I received an email from a potential patient last night and as she is complaining about burning and excruciating pain, which is one of my pet hates and weaknesses :bang:, i thought i'd seek some advice before she comes in for a consult. this is her email:

Dear Byron Starkey

I would very much like to come and visit you in your rooms as I am suffering with terrible feet condition and if you will take the time to read this letter, I would be most grateful.

I have been experiencing excruciating pains in both feet for 3 years now and I have been diagnosed with Peripheral Neuropathy. I have seen a Neurologist and an Endroconologist and have even been to the pain clinic in hope of curing my condition. I was unable to get any relief from any of these specialists and I am presently taking Lyrika twice daily which was recommended by my GP but even this is not helping? I take Trepline at night as well as a sleeping tablet and I still have no relief from the constant pain and even with the little sleep that I manage to get I am moaning in my sleep continuously. The constant burning and pain in my feet keeps me awake most of the time and I get very little sleep. The pain is constantly there and it is affecting my life both physically and mentally. It feels like some one is pricking me all over the pads and toes with hot pokers and my feet burn all the time.

I am really desperate to get some kind of relief and to be pain free - do you think you will be able to help me? I am neither a doctor nor a specialist but surely there must be a cure of some sort that can help?

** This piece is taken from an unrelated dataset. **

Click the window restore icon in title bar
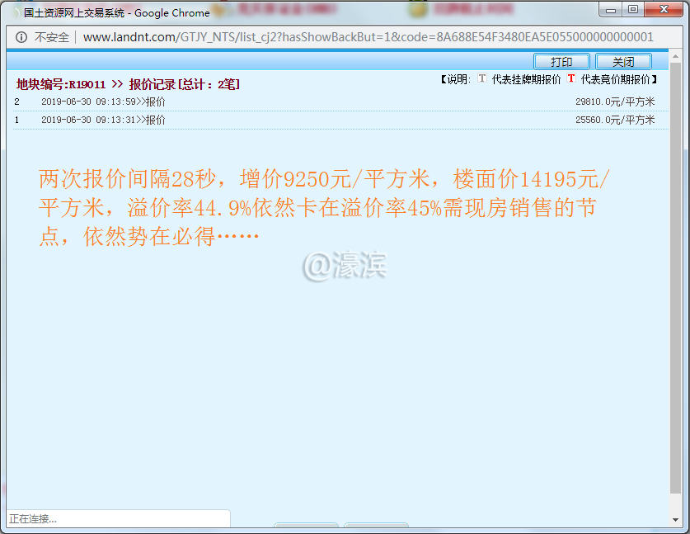Screen dimensions: 690x534 (x=632, y=9)

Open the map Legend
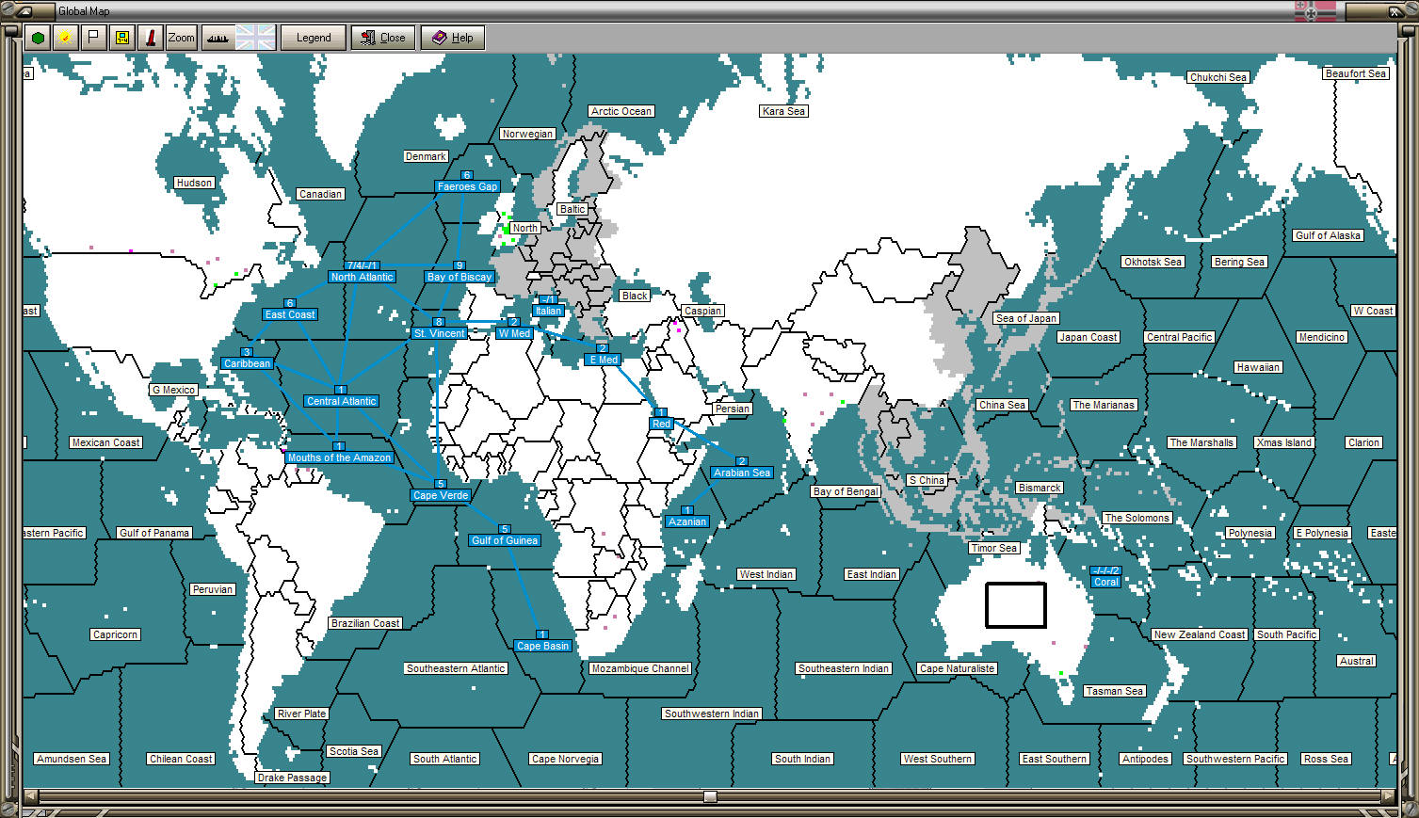point(313,37)
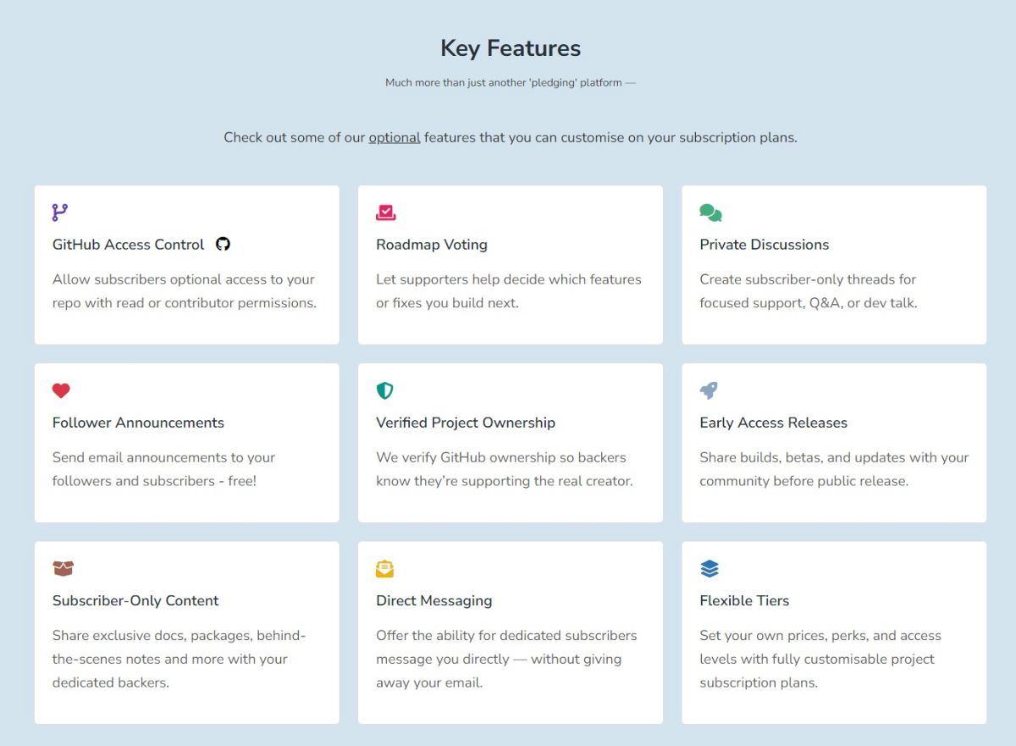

As you can see by reading my email, I am very desperate for help and to have a quality of life. The lack of sleep and constant pain is really depressing and I sincerely hope that you are able to help.

Please can you give me your opinion on this matter?

Thank you.

I look forward to hearing from you.

Kind regards.

M.d.P



So guys, give me your opinion.... where to from here?
She has not said that she's diabetic, i don't know about her circulatory status, footwear that she wears, previous surgeries, allerigies or other meds she may be taking.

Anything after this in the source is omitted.